[What is expected]
Rescale the entries in the part that opens with the line containing "Click the JD avatar icon" and closes with the line containing "will (72, 53).", both lines included. Write out every line again in full, requests included, but multiply each coordinate in the answers by 2.1 and round it to a whole number, halves up, leaving all other numbers unchanged.

[Data for this exercise]
______________________________

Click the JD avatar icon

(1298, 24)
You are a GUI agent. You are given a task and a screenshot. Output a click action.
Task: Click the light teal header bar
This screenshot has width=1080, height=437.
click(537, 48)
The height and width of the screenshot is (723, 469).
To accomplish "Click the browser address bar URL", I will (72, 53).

______________________________

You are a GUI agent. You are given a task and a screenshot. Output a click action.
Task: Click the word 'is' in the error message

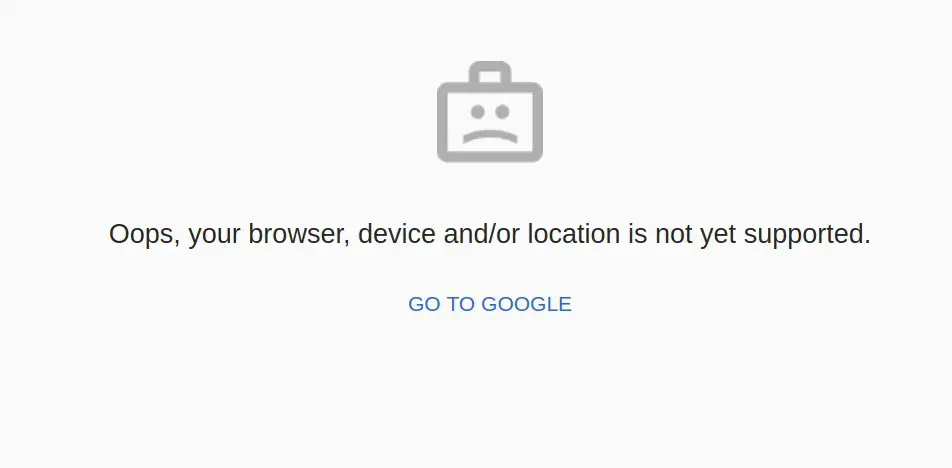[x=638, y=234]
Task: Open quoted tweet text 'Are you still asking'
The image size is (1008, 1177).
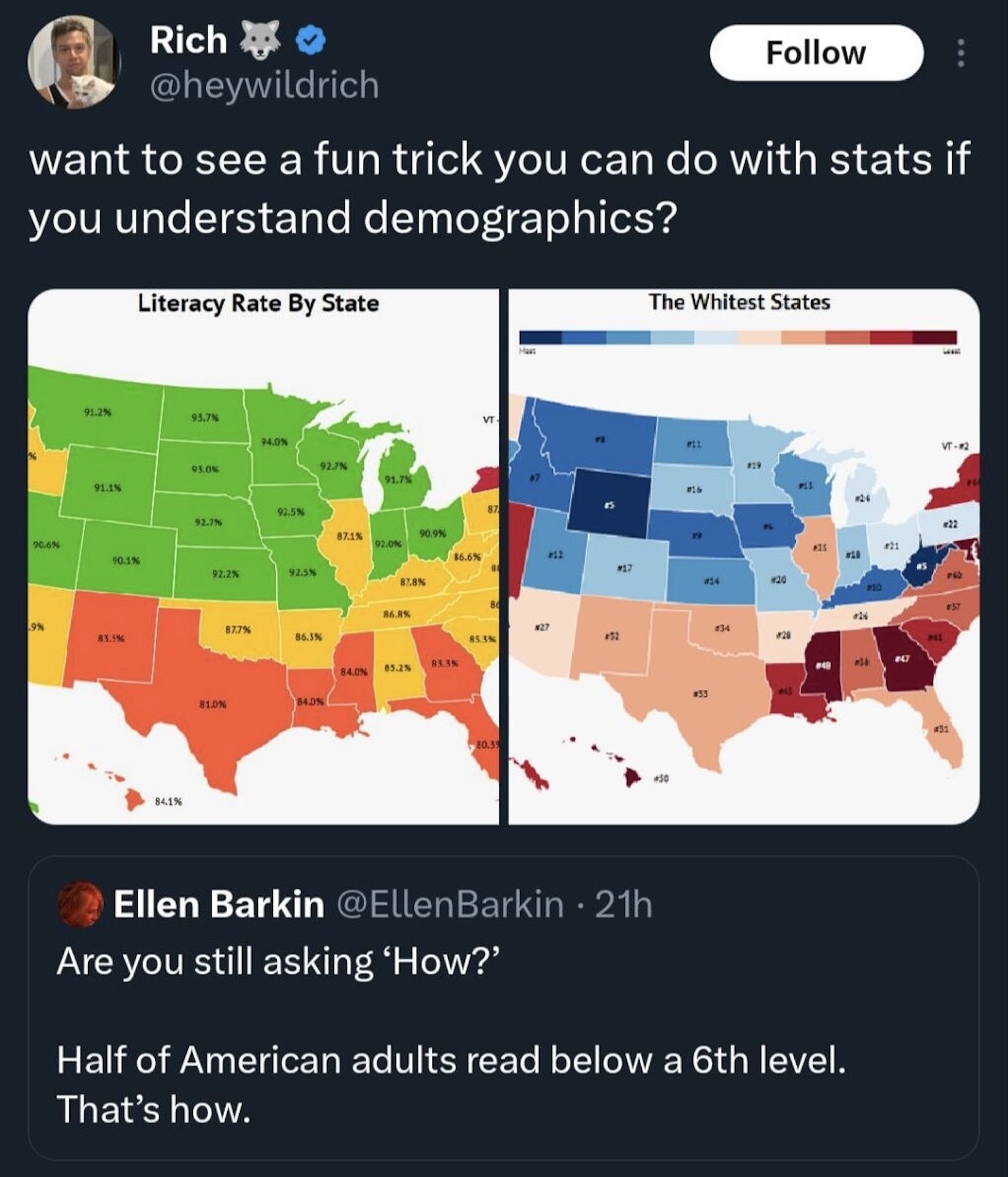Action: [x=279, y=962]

______________________________

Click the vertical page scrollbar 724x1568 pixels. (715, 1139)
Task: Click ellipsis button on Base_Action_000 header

______________________________

[Task output]
Click the JD avatar icon

(2726, 50)
You are a GUI agent. You are given a task and a screenshot. Output a click action.
Task: Click the light teal header bar
This screenshot has width=1080, height=437.
click(1128, 101)
The height and width of the screenshot is (723, 469).
To accomplish "Click the browser address bar URL", I will (151, 111).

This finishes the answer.